All samples, both healthy and SCD donors, were measured independently using a LoRRca Maxsis Ektacytometer (Mechatronics Instruments BV, Zwaag, The Netherlands) at the Erythrocyte Diagnostics Laboratory of the Cancer and Blood Diseases Institute at the Cincinnati Children’s Hospital. SCD whole blood samples and reconstituted healthy donor samples were diluted ~ 200 × in polyvinylpyrrolidone (MW 360,000) solution. The solution is then transferred into LoRRca automized measuring vessel. Measurements are taken through a range of shear stresses (Pa) up to a maximum of 60 Pa. Cell deformation is expressed as an elongation index calculated by Eq. (4), where A represents the major axis and B the minor axis in deformation. Elongation Index (EI) values are plotted versus shear stress (Pa) to obtain the deformability curve.
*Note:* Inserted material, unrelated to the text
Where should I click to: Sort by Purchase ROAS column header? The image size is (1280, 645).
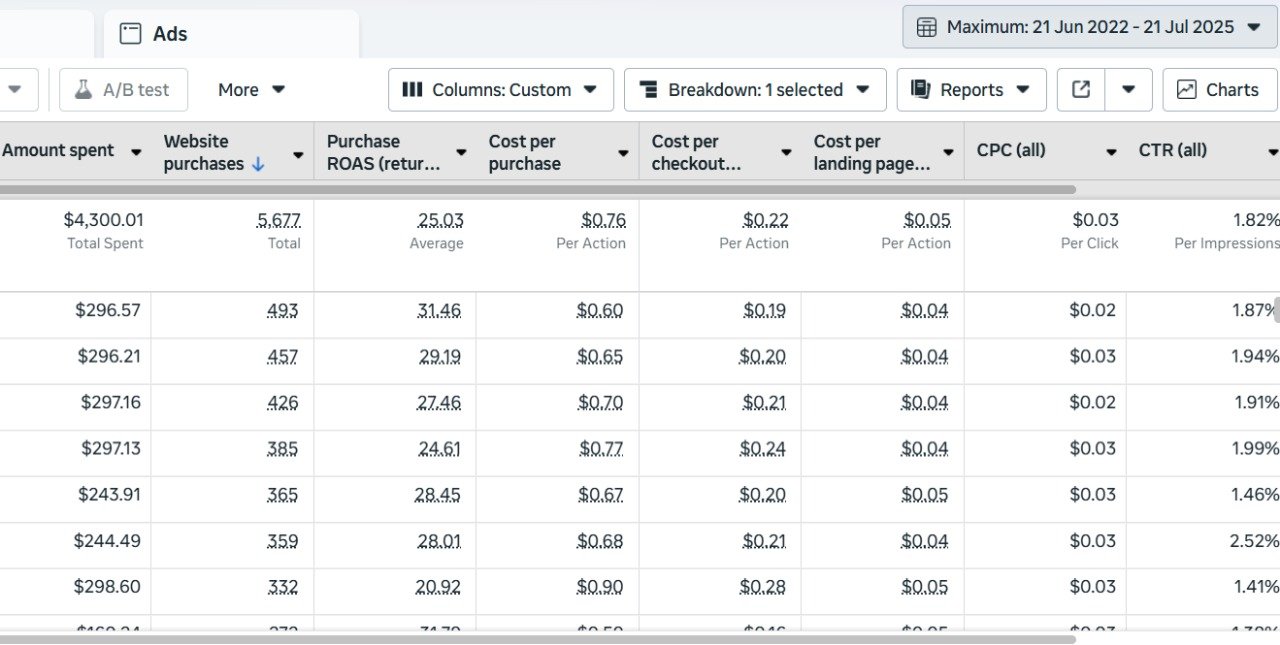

$$EI = \frac{A - B}{{A + B}}$$
(4)

SCD patient blood analysis and characterization

Complete blood counts were run on a Sysmex 9100 XN automated machine. The phlebotomy team collected whole blood (~ 3 mL) into an EDTA lavender top tube (BD). The sample was then sent to the hematology lab at Michigan Medicine and run according to university protocol and manufacturer’s instructions. Results were verified and reported through the electronic medical records at the University of Michigan. Hemoglobin evaluation was run on a Bio-Rad Variant II cation exchange HPLC system by high-pressure liquid chromatography (HPLC). Whole blood (~ 3 mL) was similarly collected by the phlebotomy team in an EDTA lavender top tube and run per protocol. HPLC works by separating components of blood through interactions with the absorbent particles. Reports typically consist of five different hemoglobin genotypes, including Hgb S, Hgb A1, Hgb A2, Hgb C, and Hgb F.